Pronunciation Respelling For English - Pronunciation Respelling Systems For Children's Dictionaries

Pronunciation Respelling Systems For Children's Dictionaries

Most beginner dictionaries are picture dictionaries, or word books. For preliterate native speakers of a language, the pictures in these dictionaries both define the entry words and are the "keys" to their pronunciation. Respellings for English begin to appear in dictionaries for novice readers. Generally, US-based dictionaries contain pronunciation information for all headwords, while UK-based dictionaries provide pronunciation information only for unusual (e.g., ache) or ambiguously spelled (e.g., bow) words.

As the normal age of literacy acquisition varies among languages, so do the age-range designations of children's books. Generally, age ranges for young children's books in English lag behind those of languages with phonemic orthographies by about a year. This corresponds to the slow pace of literacy acquisition among English speakers as compared to speakers of languages with phonemic orthographies, such as Italian. Italian children are expected to learn to read within the first year of elementary school, whereas English speaking children are expected to read by the end of 3rd grade. Pronunciation respellings begin to appear in dictionaries for children in 3rd grade and up.

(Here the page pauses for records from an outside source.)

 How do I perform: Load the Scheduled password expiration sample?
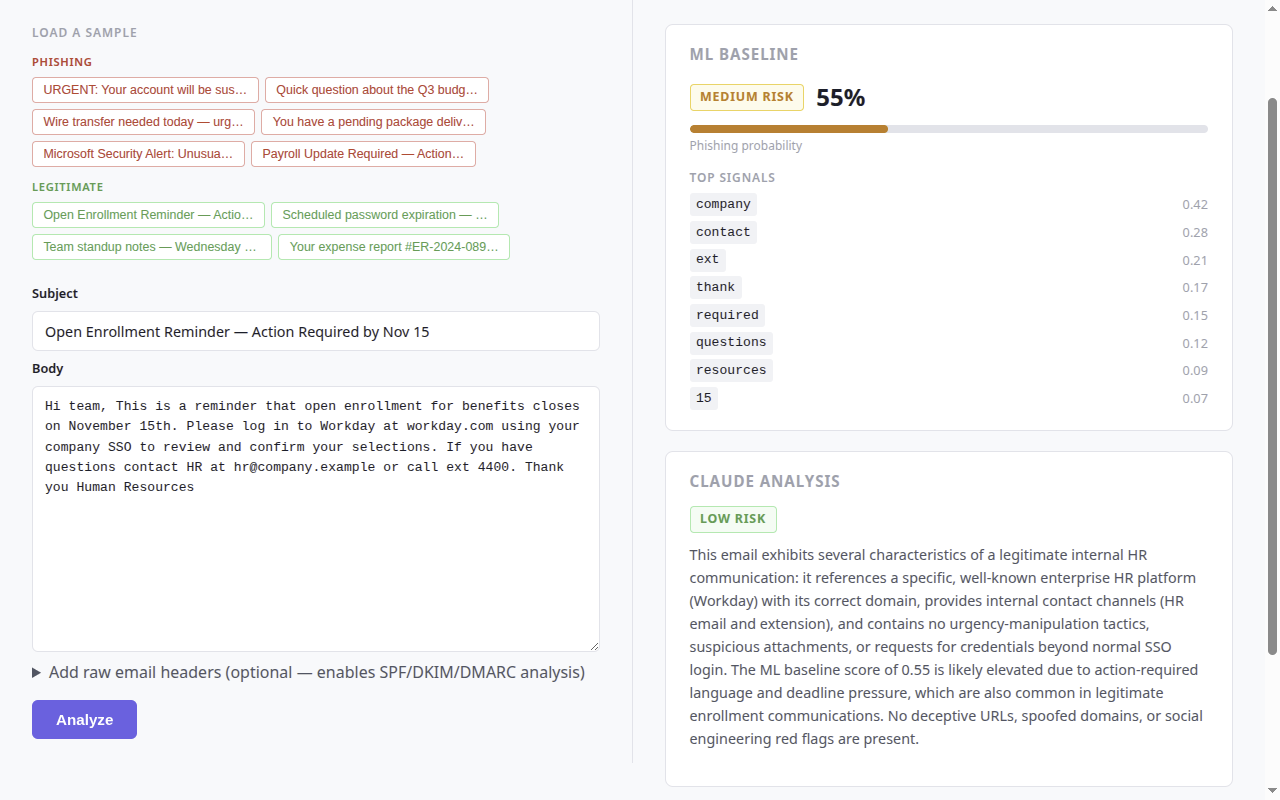click(x=384, y=215)
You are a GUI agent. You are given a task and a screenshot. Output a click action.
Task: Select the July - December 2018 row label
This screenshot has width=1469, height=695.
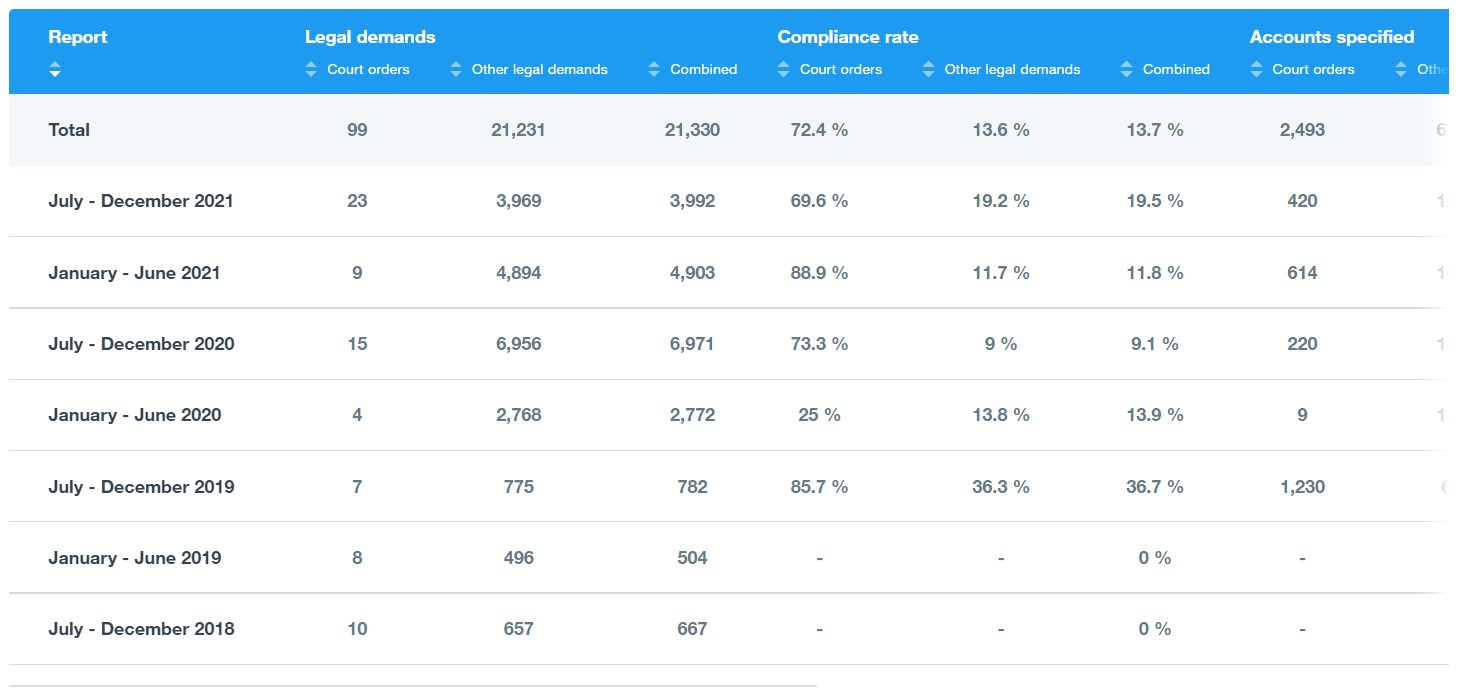pyautogui.click(x=141, y=629)
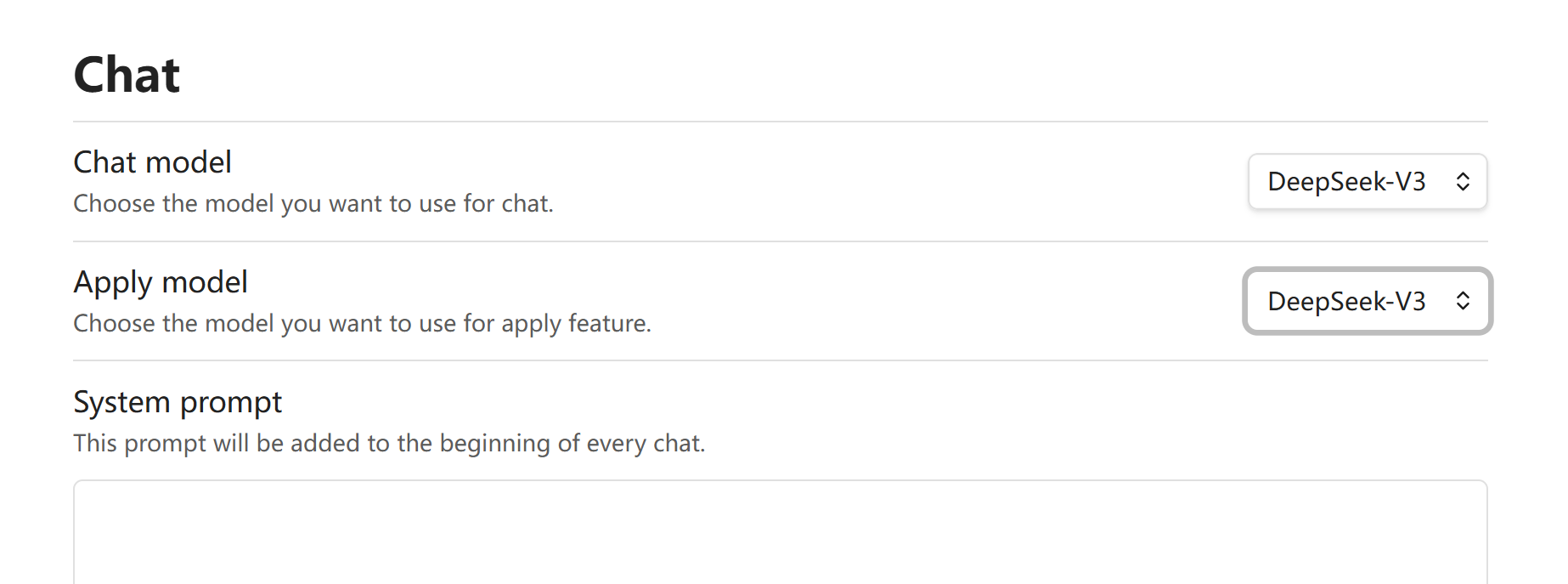The height and width of the screenshot is (584, 1568).
Task: Click the "Chat model" setting label
Action: pos(152,162)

There seems to be very little research on which respelling systems are most useful for children, apart from two small studies done in the 1980s and 1990s. Both studies were limited to traditional respelling systems without diacritics (setting aside both the IPA and the Webster-based systems used in American dictionaries). Both studies found that in such systems, word respellings may be cumbersome and ambiguous, as in this respelling of "psychology": "suy-kol-uh-jee".

The authors of the two studies proposed alternative systems, though there were no follow-up studies. Yule's "cut system" leaves out extra letters, adds specific spellings for sounds with variable spellings, and adds accents to show long vowels, as in this respelling of "occasion": o-cà-zhon. Fraser advocated a "non-phonemic" approach using a small set of common spelling patterns in which words would be respelled chunk by chunk, rather than phoneme by phoneme, as in this respelling of "persiflage": per-sif-large. According to both authors, the reduced vowel "schwa" need not be shown in a respelling, so long as syllabification and syllable stress are shown.

The following overlapping issues concerning pronunciation respelling in children's dictionaries were directly raised by Yule and Fraser: the level of difficulty, the type of notation, the degree of divergence from regular spelling, and pronunciation norms. Yule also raised the question of the types of impact respelling systems could have on children's literacy acquisition. These issues could be usefully addressed in studies that include American respelling systems as well as the IPA.

An issue that has arisen since the Yule and Fraser studies concerns the utility of pronunciation respellings given the availability of audio pronunciations in online dictionaries. Currently the advantage of written respellings is that they may be read phoneme by phoneme, in parallel to the way novice readers are taught to "stretch out" words to hear all the sounds they contain, while the audio pronunciations are given only as whole words spoken in real time. When audio pronunciations are made flexible, it will become possible to study and compare the utility of different combinations of pronunciation features in the online children's dictionaries.